Rationale for this Study
Qualitative literature examining parents’ experiences managing sleep behaviors of young children is sparse. In 2015, Martinez and Thompson-Lastad conducted a similar study to the current study.44 They focused on a sample of Latina mothers from California. The current study aims to add to this study by possibly confirming their findings and expanding on findings from a similar sample in Texas. Quantitatively, Ochoa and Berge’s literature review of home environment factors that contribute to childhood obesity, noted that deeper investigation into poor sleep and obesity in children is needed.45 Thus, even though quantitative research has explored this area, more qualitative research on this topic is needed to get a deeper understanding of barriers for parents managing sleep behaviors of young children at risk for obesity.

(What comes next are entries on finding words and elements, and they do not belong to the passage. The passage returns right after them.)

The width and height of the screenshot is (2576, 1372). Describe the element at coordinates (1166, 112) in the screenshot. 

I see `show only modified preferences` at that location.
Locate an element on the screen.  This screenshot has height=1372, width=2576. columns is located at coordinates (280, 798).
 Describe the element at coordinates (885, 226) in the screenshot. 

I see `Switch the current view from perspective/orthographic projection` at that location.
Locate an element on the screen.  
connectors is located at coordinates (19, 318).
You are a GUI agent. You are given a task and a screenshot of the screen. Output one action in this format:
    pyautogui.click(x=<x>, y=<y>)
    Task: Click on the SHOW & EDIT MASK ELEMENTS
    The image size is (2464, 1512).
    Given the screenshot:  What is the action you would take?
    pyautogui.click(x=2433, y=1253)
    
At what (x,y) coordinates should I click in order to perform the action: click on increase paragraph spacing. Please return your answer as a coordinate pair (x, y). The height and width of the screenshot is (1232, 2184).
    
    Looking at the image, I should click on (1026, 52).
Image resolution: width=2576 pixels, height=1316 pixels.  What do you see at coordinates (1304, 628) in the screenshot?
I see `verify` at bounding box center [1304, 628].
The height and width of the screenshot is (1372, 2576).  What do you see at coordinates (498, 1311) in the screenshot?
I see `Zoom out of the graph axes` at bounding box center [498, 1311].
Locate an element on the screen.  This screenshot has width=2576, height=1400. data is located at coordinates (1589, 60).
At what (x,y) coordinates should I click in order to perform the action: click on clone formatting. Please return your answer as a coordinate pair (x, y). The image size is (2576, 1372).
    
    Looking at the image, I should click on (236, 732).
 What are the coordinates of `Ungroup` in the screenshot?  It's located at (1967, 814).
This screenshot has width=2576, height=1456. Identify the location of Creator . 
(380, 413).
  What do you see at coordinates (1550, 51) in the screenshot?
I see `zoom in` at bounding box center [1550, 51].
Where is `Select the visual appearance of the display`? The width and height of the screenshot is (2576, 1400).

The current study comes from a larger study where we conducted qualitative semi-structured interviews to explore the parenting experience of Hispanic caregivers of infants and toddlers who were already at risk for overweight or obesity. In a previous manuscript using the same sample of 14 mothers, we found that parents describe ambivalence around recommended healthy behaviors, often struggle to provide structure while responding to the needs of their child, and meet with conflicting advice from partners and family; permissive parenting behaviors were common.46 Sleep was a dominant theme, encompassing nighttime feeding, sleep location, and logistics of the bedtime routine. We hypothesized that parenting behaviors associated with obesogenic feeding may also extend to sleep behaviors, and aimed to better characterize the behaviors of our group. We also aimed to identify family behaviors around the sleep environment, schedule, and nighttime rituals that may be targets for intervention.